- _Task item_: Copy out all of the items below, putting "computer-use agent" wherever "GUI agent" appears and keeping everything else unchanged.

Start of Stored data

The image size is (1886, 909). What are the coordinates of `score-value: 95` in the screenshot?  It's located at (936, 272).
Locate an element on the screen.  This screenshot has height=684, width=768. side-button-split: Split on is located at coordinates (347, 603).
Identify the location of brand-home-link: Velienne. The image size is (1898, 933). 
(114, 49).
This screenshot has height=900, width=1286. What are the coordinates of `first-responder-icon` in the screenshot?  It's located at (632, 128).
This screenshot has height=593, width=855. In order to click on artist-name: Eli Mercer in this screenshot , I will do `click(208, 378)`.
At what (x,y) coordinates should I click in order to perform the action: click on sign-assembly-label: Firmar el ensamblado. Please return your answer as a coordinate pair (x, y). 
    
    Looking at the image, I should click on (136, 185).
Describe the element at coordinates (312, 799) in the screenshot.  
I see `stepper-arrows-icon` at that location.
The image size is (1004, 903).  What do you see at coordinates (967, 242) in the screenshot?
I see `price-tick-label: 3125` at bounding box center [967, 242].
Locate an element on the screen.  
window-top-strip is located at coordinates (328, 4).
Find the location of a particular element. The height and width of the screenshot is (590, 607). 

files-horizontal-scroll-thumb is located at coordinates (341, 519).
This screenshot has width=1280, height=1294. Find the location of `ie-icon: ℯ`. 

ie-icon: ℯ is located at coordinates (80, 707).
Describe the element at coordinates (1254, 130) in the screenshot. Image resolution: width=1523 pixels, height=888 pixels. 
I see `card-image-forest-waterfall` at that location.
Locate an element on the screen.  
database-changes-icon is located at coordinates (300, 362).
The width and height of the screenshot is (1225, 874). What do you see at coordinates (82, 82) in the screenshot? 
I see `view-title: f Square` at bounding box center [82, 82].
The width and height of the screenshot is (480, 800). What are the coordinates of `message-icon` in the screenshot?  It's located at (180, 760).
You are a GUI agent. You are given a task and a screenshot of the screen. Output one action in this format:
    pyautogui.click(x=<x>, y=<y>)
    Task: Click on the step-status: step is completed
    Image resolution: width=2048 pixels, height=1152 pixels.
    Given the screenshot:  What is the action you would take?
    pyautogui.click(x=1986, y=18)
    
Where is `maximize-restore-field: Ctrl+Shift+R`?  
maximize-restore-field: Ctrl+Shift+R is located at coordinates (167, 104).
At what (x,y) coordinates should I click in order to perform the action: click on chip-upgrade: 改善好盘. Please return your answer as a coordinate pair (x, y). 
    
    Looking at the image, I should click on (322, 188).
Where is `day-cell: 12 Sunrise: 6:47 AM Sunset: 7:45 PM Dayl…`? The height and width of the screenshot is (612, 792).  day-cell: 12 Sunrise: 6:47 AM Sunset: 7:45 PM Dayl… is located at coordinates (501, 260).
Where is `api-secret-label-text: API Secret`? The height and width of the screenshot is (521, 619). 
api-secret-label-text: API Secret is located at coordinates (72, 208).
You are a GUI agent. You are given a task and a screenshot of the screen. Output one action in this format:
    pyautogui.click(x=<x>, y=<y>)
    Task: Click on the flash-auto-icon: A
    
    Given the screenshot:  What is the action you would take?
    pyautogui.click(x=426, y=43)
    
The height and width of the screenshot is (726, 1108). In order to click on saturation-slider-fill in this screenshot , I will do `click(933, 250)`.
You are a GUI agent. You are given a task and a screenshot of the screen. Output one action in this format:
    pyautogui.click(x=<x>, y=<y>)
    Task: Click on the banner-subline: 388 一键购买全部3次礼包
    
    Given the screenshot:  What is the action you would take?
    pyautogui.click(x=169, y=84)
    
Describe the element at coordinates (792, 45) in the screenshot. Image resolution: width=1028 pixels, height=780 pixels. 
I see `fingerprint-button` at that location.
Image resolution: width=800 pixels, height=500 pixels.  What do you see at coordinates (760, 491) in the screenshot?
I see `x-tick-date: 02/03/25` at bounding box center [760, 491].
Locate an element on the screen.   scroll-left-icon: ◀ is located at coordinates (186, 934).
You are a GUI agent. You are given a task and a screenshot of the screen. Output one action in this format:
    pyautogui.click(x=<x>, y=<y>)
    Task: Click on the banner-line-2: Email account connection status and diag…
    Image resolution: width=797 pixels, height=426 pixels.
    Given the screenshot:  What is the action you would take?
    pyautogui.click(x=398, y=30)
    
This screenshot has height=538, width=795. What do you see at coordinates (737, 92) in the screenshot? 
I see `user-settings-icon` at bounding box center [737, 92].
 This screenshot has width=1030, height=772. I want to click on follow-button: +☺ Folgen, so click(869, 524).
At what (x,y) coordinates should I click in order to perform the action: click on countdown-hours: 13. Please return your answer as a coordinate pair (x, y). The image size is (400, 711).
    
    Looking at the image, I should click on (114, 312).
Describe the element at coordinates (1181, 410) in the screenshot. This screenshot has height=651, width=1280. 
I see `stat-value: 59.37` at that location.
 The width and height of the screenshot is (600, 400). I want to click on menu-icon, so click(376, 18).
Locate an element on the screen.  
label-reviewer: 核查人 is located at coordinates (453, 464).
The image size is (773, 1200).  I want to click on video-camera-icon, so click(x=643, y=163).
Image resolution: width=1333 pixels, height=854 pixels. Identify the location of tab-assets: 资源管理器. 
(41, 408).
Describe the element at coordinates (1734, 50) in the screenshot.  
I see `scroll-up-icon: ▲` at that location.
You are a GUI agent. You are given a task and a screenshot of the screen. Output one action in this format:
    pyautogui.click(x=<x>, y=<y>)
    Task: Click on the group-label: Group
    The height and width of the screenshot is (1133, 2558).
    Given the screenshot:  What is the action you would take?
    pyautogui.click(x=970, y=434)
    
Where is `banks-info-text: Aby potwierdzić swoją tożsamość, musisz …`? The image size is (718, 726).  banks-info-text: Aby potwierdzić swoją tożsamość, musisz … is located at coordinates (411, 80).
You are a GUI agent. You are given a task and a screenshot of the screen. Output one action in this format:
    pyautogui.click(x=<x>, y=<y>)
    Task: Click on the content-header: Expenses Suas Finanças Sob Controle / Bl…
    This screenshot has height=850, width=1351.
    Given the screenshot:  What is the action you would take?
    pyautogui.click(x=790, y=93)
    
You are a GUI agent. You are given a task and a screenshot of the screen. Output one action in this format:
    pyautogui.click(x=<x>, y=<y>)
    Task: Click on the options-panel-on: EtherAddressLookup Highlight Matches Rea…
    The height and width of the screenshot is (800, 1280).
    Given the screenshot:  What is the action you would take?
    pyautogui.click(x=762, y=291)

End of Stored data

- _Written solution_:
The image size is (1886, 909). What are the coordinates of `score-value: 95` in the screenshot?  It's located at (936, 272).
Locate an element on the screen.  This screenshot has height=684, width=768. side-button-split: Split on is located at coordinates (347, 603).
Identify the location of brand-home-link: Velienne. The image size is (1898, 933). 
(114, 49).
This screenshot has height=900, width=1286. What are the coordinates of `first-responder-icon` in the screenshot?  It's located at (632, 128).
This screenshot has height=593, width=855. In order to click on artist-name: Eli Mercer in this screenshot , I will do `click(208, 378)`.
At what (x,y) coordinates should I click in order to perform the action: click on sign-assembly-label: Firmar el ensamblado. Please return your answer as a coordinate pair (x, y). 
    
    Looking at the image, I should click on (136, 185).
Describe the element at coordinates (312, 799) in the screenshot.  
I see `stepper-arrows-icon` at that location.
The image size is (1004, 903).  What do you see at coordinates (967, 242) in the screenshot?
I see `price-tick-label: 3125` at bounding box center [967, 242].
Locate an element on the screen.  
window-top-strip is located at coordinates (328, 4).
Find the location of a particular element. The height and width of the screenshot is (590, 607). 

files-horizontal-scroll-thumb is located at coordinates (341, 519).
This screenshot has width=1280, height=1294. Find the location of `ie-icon: ℯ`. 

ie-icon: ℯ is located at coordinates (80, 707).
Describe the element at coordinates (1254, 130) in the screenshot. Image resolution: width=1523 pixels, height=888 pixels. 
I see `card-image-forest-waterfall` at that location.
Locate an element on the screen.  
database-changes-icon is located at coordinates (300, 362).
The width and height of the screenshot is (1225, 874). What do you see at coordinates (82, 82) in the screenshot? 
I see `view-title: f Square` at bounding box center [82, 82].
The width and height of the screenshot is (480, 800). What are the coordinates of `message-icon` in the screenshot?  It's located at (180, 760).
You are a computer-use agent. You are given a task and a screenshot of the screen. Output one action in this format:
    pyautogui.click(x=<x>, y=<y>)
    Task: Click on the step-status: step is completed
    Image resolution: width=2048 pixels, height=1152 pixels.
    Given the screenshot:  What is the action you would take?
    pyautogui.click(x=1986, y=18)
    
Where is `maximize-restore-field: Ctrl+Shift+R`?  
maximize-restore-field: Ctrl+Shift+R is located at coordinates (167, 104).
At what (x,y) coordinates should I click in order to perform the action: click on chip-upgrade: 改善好盘. Please return your answer as a coordinate pair (x, y). 
    
    Looking at the image, I should click on (322, 188).
Where is `day-cell: 12 Sunrise: 6:47 AM Sunset: 7:45 PM Dayl…`? The height and width of the screenshot is (612, 792).  day-cell: 12 Sunrise: 6:47 AM Sunset: 7:45 PM Dayl… is located at coordinates (501, 260).
Where is `api-secret-label-text: API Secret`? The height and width of the screenshot is (521, 619). 
api-secret-label-text: API Secret is located at coordinates (72, 208).
You are a computer-use agent. You are given a task and a screenshot of the screen. Output one action in this format:
    pyautogui.click(x=<x>, y=<y>)
    Task: Click on the flash-auto-icon: A
    
    Given the screenshot:  What is the action you would take?
    pyautogui.click(x=426, y=43)
    
The height and width of the screenshot is (726, 1108). In order to click on saturation-slider-fill in this screenshot , I will do `click(933, 250)`.
You are a computer-use agent. You are given a task and a screenshot of the screen. Output one action in this format:
    pyautogui.click(x=<x>, y=<y>)
    Task: Click on the banner-subline: 388 一键购买全部3次礼包
    
    Given the screenshot:  What is the action you would take?
    pyautogui.click(x=169, y=84)
    
Describe the element at coordinates (792, 45) in the screenshot. Image resolution: width=1028 pixels, height=780 pixels. 
I see `fingerprint-button` at that location.
Image resolution: width=800 pixels, height=500 pixels.  What do you see at coordinates (760, 491) in the screenshot?
I see `x-tick-date: 02/03/25` at bounding box center [760, 491].
Locate an element on the screen.   scroll-left-icon: ◀ is located at coordinates (186, 934).
You are a computer-use agent. You are given a task and a screenshot of the screen. Output one action in this format:
    pyautogui.click(x=<x>, y=<y>)
    Task: Click on the banner-line-2: Email account connection status and diag…
    Image resolution: width=797 pixels, height=426 pixels.
    Given the screenshot:  What is the action you would take?
    pyautogui.click(x=398, y=30)
    
This screenshot has height=538, width=795. What do you see at coordinates (737, 92) in the screenshot? 
I see `user-settings-icon` at bounding box center [737, 92].
 This screenshot has width=1030, height=772. I want to click on follow-button: +☺ Folgen, so click(869, 524).
At what (x,y) coordinates should I click in order to perform the action: click on countdown-hours: 13. Please return your answer as a coordinate pair (x, y). The image size is (400, 711).
    
    Looking at the image, I should click on (114, 312).
Describe the element at coordinates (1181, 410) in the screenshot. This screenshot has height=651, width=1280. 
I see `stat-value: 59.37` at that location.
 The width and height of the screenshot is (600, 400). I want to click on menu-icon, so click(376, 18).
Locate an element on the screen.  
label-reviewer: 核查人 is located at coordinates (453, 464).
The image size is (773, 1200).  I want to click on video-camera-icon, so click(x=643, y=163).
Image resolution: width=1333 pixels, height=854 pixels. Identify the location of tab-assets: 资源管理器. 
(41, 408).
Describe the element at coordinates (1734, 50) in the screenshot.  
I see `scroll-up-icon: ▲` at that location.
You are a computer-use agent. You are given a task and a screenshot of the screen. Output one action in this format:
    pyautogui.click(x=<x>, y=<y>)
    Task: Click on the group-label: Group
    The height and width of the screenshot is (1133, 2558).
    Given the screenshot:  What is the action you would take?
    pyautogui.click(x=970, y=434)
    
Where is `banks-info-text: Aby potwierdzić swoją tożsamość, musisz …`? The image size is (718, 726).  banks-info-text: Aby potwierdzić swoją tożsamość, musisz … is located at coordinates (411, 80).
You are a computer-use agent. You are given a task and a screenshot of the screen. Output one action in this format:
    pyautogui.click(x=<x>, y=<y>)
    Task: Click on the content-header: Expenses Suas Finanças Sob Controle / Bl…
    This screenshot has height=850, width=1351.
    Given the screenshot:  What is the action you would take?
    pyautogui.click(x=790, y=93)
    
You are a computer-use agent. You are given a task and a screenshot of the screen. Output one action in this format:
    pyautogui.click(x=<x>, y=<y>)
    Task: Click on the options-panel-on: EtherAddressLookup Highlight Matches Rea…
    The height and width of the screenshot is (800, 1280).
    Given the screenshot:  What is the action you would take?
    pyautogui.click(x=762, y=291)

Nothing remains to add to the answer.